Desconto de 30% em mensalidades pode impedir que instituições cumpram obrigações trabalhistas

Desde o último dia 3 de abril, tramita na Assembleia Legislativa de Rondônia, Projeto de Lei (PL), para que as instituições de ensino particulares reduzam suas mensalidades em 30%.

Posicionamento do SINPRO-RO

Para o Sindicato dos Professores de Instituições de Ensino Superior Privadas (SINPRO-RO), a suspensão das aulas presenciais imposta pela Covid-19 trouxe à tona dois debates, o primeiro se refere à manutenção das atividades de ensino e o segundo é a respeito da viabilidade da redução das mensalidades escolares.

Redução das mensalidades

“Ante o exposto, entramos no segundo debate, que se trata dos movimentos de pais e alunos a respeito da redução de mensalidades. Neste âmbito, observamos que o maior componente de custo das instituições, consiste na folha de pagamento de professores, e considerando que os fluxos de caixa das instituições já serão impactados pela inadimplência e evasão decorrente da crise econômica que está por vir, quaisquer movimentos de redução de mensalidades poderão impactar diretamente a capacidade que as instituições possuem de honrar com suas obrigações trabalhista e mesmo manter os empregos.

Em relação aos alunos, o SINPRO-RO entende que as IES precisam dialogar e buscar soluções para este momento de crise sob o qual todos estamos vivendo, mas que reduzir de forma linear em 30% a receita das instituições pode colocar em risco o sustento de quase 10 mil famílias de professores e demais colaboradores de instituições de ensino atuantes em nosso estado.

A situação é temporária, e toda transição requer adaptação, não somente dos alunos, mas de professores e gestores.

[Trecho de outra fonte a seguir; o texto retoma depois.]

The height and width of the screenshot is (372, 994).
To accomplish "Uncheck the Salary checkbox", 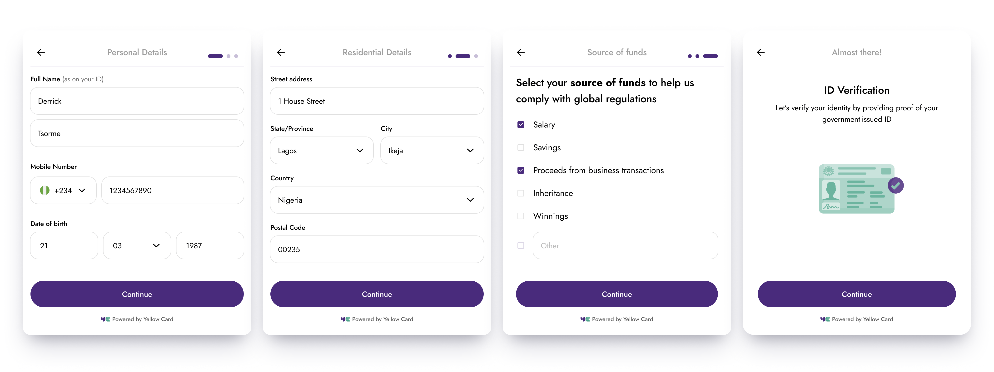I will (521, 124).
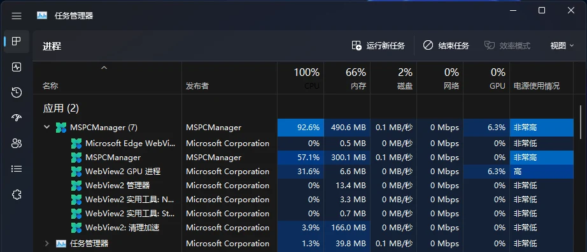The width and height of the screenshot is (587, 252).
Task: Open the App history sidebar icon
Action: tap(17, 93)
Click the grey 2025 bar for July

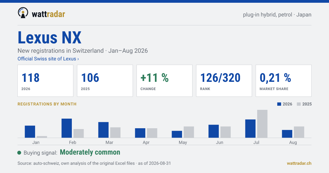(x=262, y=124)
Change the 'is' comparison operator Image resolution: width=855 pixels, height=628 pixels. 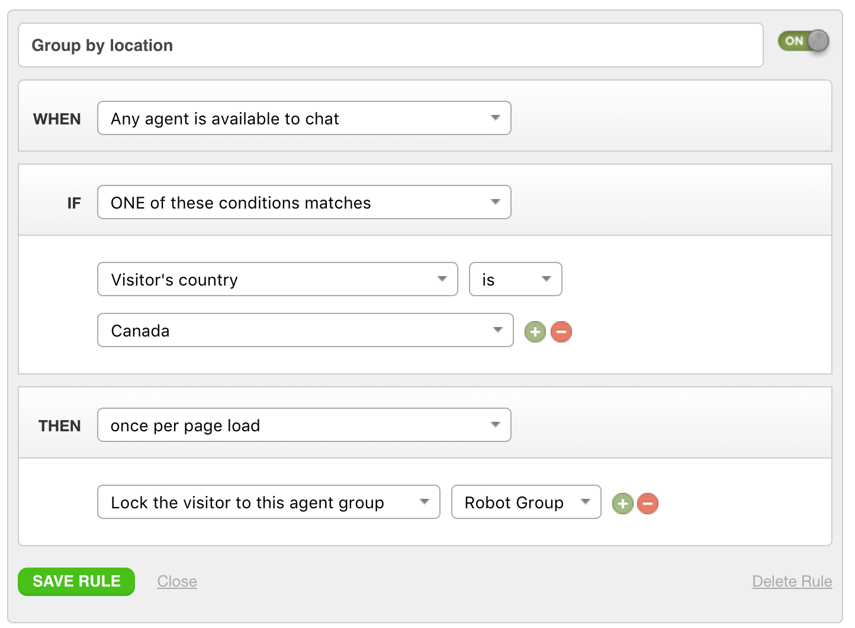[x=515, y=280]
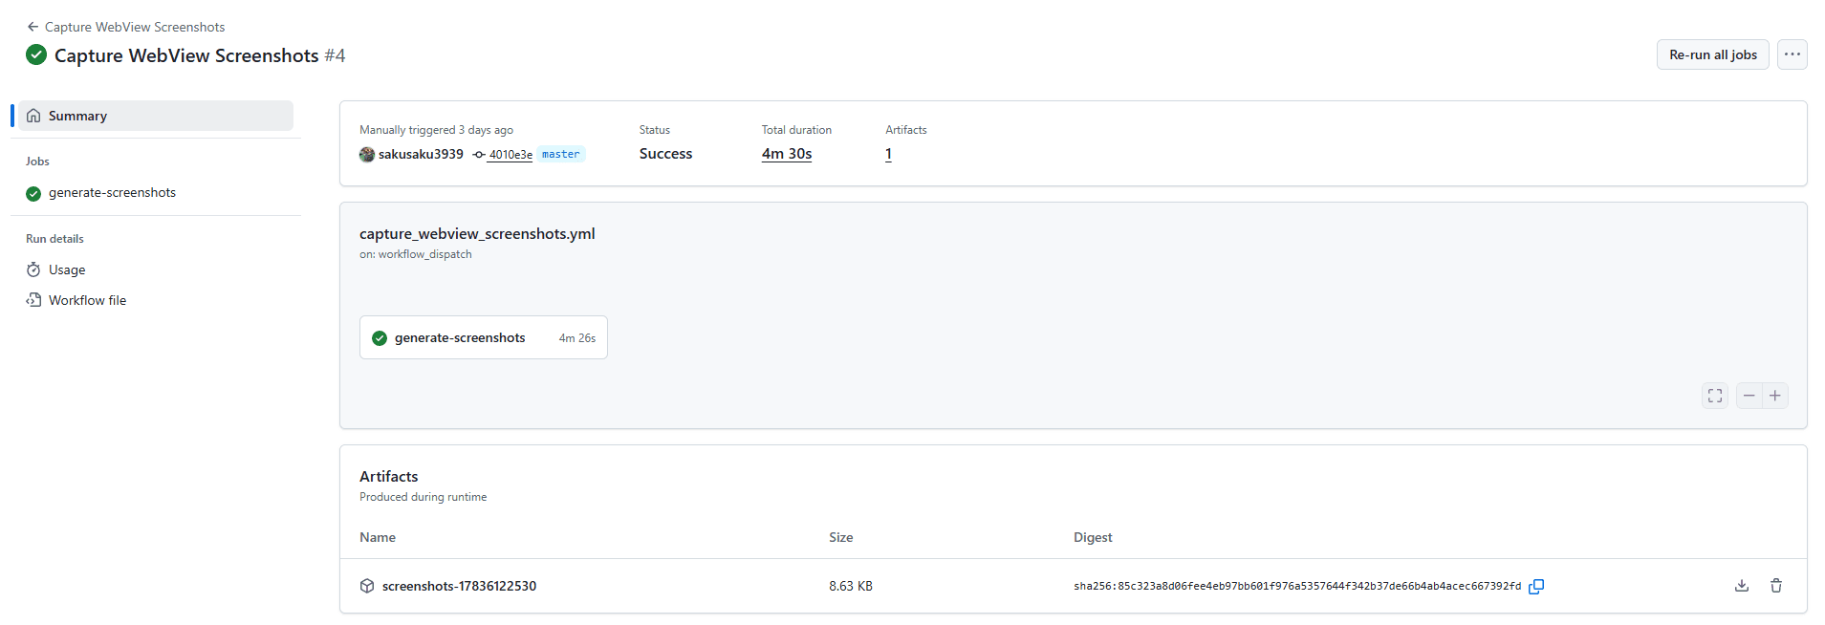Viewport: 1825px width, 625px height.
Task: Select the Summary sidebar item
Action: (156, 116)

Como em qualquer ajuntamento de pessoas, uns se adaptam melhor que outros, mas como o ambiente universitário é por natureza um ambiente de cooperação e aprendizado coletivo cremos que eventuais limitações serão superadas”, relatou em nota, o presidente do Sindicato.

 

O SINPRO-RO entende que essa medida da ALE é oportunista, desproporcional com total falta de conhecimento de causa e falta de qualquer base técnica na formação do processo, defende ainda que as instituições de ensino, devem sim, até ofertar algum tipo de apoio aos alunos, mas isso deve considerar o contexto de cada instituição e de cada modalidade de ensino, além disso, tal medida deve ser construída com a participação de todos os envolvidos.

O SINPRO-RO faz um apelo aos deputados para que eles abram espaço à discussão, para que todos possam se manifestar; e ao mesmo tempo conclama a sociedade na defesa do setor privado de educação.

“A situação é temporária, e o momento é difícil para todos. O SINPRO-RO espera, que com o diálogo, possa se encontrar uma melhor saída”, finaliza o presidente.